Centro commerciale di Pirri
Michele Ciusa (M5s): «La Regione tuteli i posti di lavoro».

«Un nuovo dramma occupazionale rischia di coinvolgere a breve 500 lavoratori sardi, impiegati nella Città Mercato di Pirri (Cagliari). Un centro commerciale che ospita il supermercato della Conad e decine di negozi, e che si appresta a chiudere per un tempo indefinito per lavori. Con la nuova legge Omnibus, il procedimento amministrativo che aveva portato allo stop degli interventi di riqualificazione del Centro possono oggi ripartire, pertanto potranno essere realizzati 57mila metri quadri aggiuntivi e una nuova zona parcheggio».

«Il timore di lavoratori e sindacati – spiega Ciusa (M5s) – assolutamente fondato, riguarda la mancanza di certezze in merito alle tempistiche con cui verranno realizzati gli interventi, ma soprattutto la mancanza di certezze in merito alle riassunzioni dei dipendenti che oggi si stanno lasciando a casa. In questo momento difficilissimo per la nostra economica, in cui la crisi economica legata alla pandemia ha messo a dura prova i conti di migliaia di famiglie sarde, credo che la Regione non possa permettersi il lusso di restare a guardare la comparsa dell’ennesima vertenza sarda».

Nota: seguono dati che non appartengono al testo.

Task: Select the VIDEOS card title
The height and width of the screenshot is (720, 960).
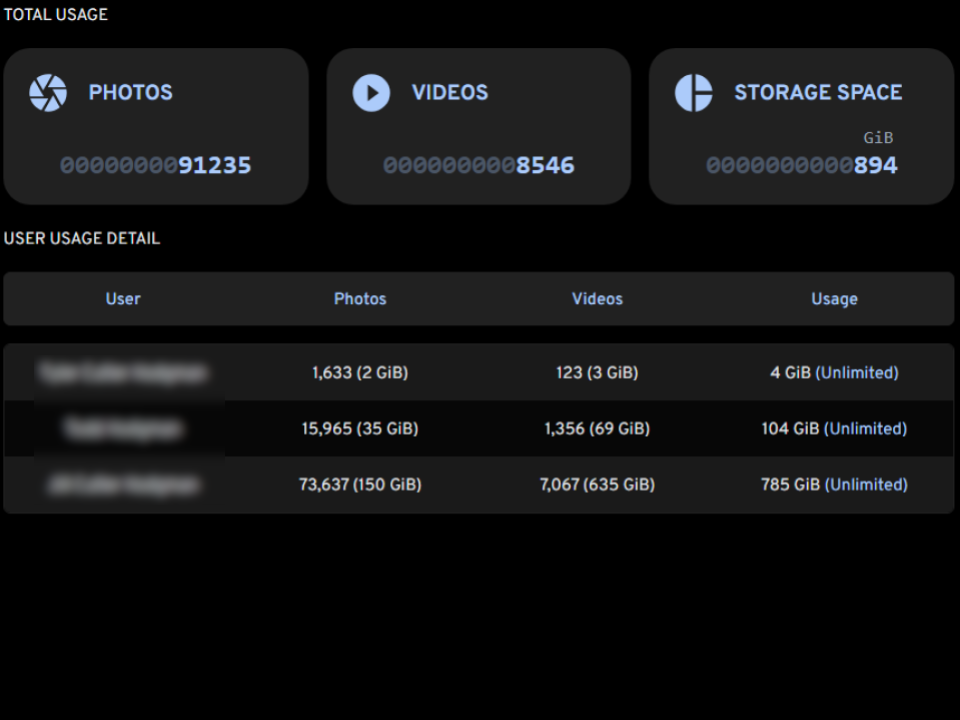Action: pyautogui.click(x=450, y=93)
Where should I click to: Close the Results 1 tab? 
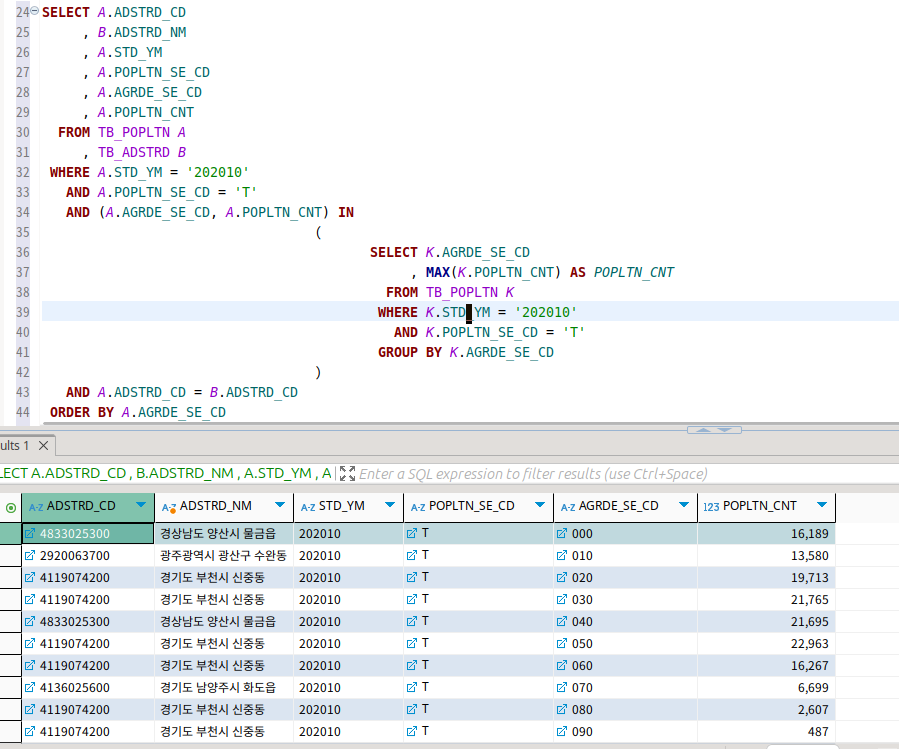[x=44, y=445]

Così il capogruppo del M5s Michele Ciusa interviene a sostegno dei lavoratori del Centro commerciale di Pirri per chiedere l’intervento immediato della Regione in veste di garante.

Michele Ciusa

«Oltre ad augurarci che i lavori abbiano tempistiche certe e definite, chiediamo l’intervento della Regione affinché tutte le realtà commerciali presenti in questo importante centro cittadino, grandi e piccole, si sentano e possano essere adeguatamente tutelate e rappresentate. Unico dato certo finora è che le attività commerciali della galleria stanno ricevendo le lettere di disdetta dei contratti di affitto e che i sindacati sono molto preoccupati. Non possiamo accettare che venga sottovalutata la portata di queste operazioni. Stiamo parlando di 500 lavoratori che devono essere tutelati oggi, prima che domani sia troppo tardi», conclude Michele Ciusa.